Chapter Seven - Thank you, George A. Romero

1.1K 26 3
                                    

"Damn it!" Chat Noir curses, slapping a hand over his face. We finally died after 17 rounds, and I had a whopping 317 kills and 2 downs, with Chat only accumulating 251 kills and 6 downs.

"You're a bit rusty, aren't cha'?" I tease, poking him in the ribs.

"Yeah, apparently so. That or you're just really good." He smirks, inflating my ego more than it deserves.

"Probably a healthy mix of both." I giggle and he smiles brightly. He looks so cute sometimes, if I wasn't so head over heels for Adrien I would definitely be crushing on him.

I pull out my phone, checking to see what I've missed in the last hour or so. The first thing I see on my Instagram page is the fundraiser coming up next week for the animal shelter. I notice it's advertising a need for volunteers still, and an idea comes to mind. Maybe it would be good to get involved with such a thing, it'll keep me distracted from everything else and at the same time doing something good for a cause that I care about.

"Do you think I should volunteer? I think it would be fun, getting out for a day surrounded by a bunch of cute dogs."

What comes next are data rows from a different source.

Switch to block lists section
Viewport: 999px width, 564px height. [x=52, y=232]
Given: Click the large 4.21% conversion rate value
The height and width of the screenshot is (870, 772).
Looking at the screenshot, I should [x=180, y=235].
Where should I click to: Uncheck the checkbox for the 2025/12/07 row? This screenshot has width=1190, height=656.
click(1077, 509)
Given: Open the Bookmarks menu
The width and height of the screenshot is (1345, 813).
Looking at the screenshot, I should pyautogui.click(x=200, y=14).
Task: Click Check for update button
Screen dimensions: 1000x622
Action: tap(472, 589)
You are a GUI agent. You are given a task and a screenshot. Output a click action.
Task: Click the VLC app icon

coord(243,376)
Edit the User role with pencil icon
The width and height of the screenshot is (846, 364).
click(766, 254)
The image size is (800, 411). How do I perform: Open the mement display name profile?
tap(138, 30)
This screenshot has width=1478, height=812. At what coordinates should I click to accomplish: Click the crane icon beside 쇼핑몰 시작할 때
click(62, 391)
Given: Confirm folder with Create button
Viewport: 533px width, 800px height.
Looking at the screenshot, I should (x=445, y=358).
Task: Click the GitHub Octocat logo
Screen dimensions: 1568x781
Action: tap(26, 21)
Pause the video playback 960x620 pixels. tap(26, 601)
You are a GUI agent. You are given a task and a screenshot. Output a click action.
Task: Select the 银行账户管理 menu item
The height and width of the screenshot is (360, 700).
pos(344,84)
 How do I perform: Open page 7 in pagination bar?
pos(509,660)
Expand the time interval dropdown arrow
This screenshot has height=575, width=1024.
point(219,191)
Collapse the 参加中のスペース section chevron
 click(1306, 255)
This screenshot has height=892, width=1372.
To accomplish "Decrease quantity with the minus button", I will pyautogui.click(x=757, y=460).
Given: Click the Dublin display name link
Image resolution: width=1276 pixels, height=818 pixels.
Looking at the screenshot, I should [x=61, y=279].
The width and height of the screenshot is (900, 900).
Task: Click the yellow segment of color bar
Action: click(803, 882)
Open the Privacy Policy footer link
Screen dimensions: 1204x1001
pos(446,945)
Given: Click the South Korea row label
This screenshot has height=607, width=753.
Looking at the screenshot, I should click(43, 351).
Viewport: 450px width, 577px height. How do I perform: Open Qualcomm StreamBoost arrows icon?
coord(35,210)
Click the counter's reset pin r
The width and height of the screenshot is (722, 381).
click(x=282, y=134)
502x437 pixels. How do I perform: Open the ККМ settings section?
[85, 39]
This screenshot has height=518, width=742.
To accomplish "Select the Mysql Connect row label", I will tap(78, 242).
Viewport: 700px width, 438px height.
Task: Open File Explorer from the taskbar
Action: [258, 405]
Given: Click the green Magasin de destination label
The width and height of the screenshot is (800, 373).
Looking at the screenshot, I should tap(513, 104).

"That's a really good idea, Marinette." Chat Noir smiles at me, pointing at my screen towards the picture of the little black cat. "You're just so drawn to black cats, aren't you?"

"Ha ha, very funny. Who keeps showing up on whose balcony? So, with that logic, who is drawn to who?" I point out, laughing at his blushing cheeks. Jeez, Chat's been real easy to get all flustered lately. I wonder what's gotten into him. Maybe I'm making him uncomfortable? He did say he's in love with someone, I suppose I should stop with such banter.

"You make a very fair point, Princess." He stands up, stretching his arms above his head. Turning off the console, I turn to face him. He looks a little lost in thought, so I ask him what he's thinking about.

"If I should go or not."

"It's up to you." I shrug, hoping he stays. He smiles, pointing to my bed and laptop.

"Well, I got all the time in the world. Wanna watch one of the zombie films you were talking about?" 

I excitedly grab my laptop and rush to my bed, Chat following closely behind. We get cozy, sitting back against the wall with the laptop between us. I pull up Night of the Living Dead, explaining how it's a classic.

"He set the precedent for zombie movies with this one, forever changed the image of zombies into what we know now as the creepy walking dead. He's to thank for basically every zombie horror classic!"

"You're a huge horror fan?" Chat asks as I load up the movie.

"Surprisingly, not really. But they don't scare me like they used too when I was a kid. I enjoy them a lot more after seeing some of the real world terrors. Ready to watch?"

"Sure am." He says quietly, and I press play.

—————
Waking up, I immediately realize what happened. My eyes spring open but I don't move a muscle, realizing my head is leaning against Chat Noir's shoulder. Not only that, but his head is resting against mine. It's comfortable, and peaceful. It feels right, and that scares me. It shouldn't feel right, I should have only Adrien in my heart.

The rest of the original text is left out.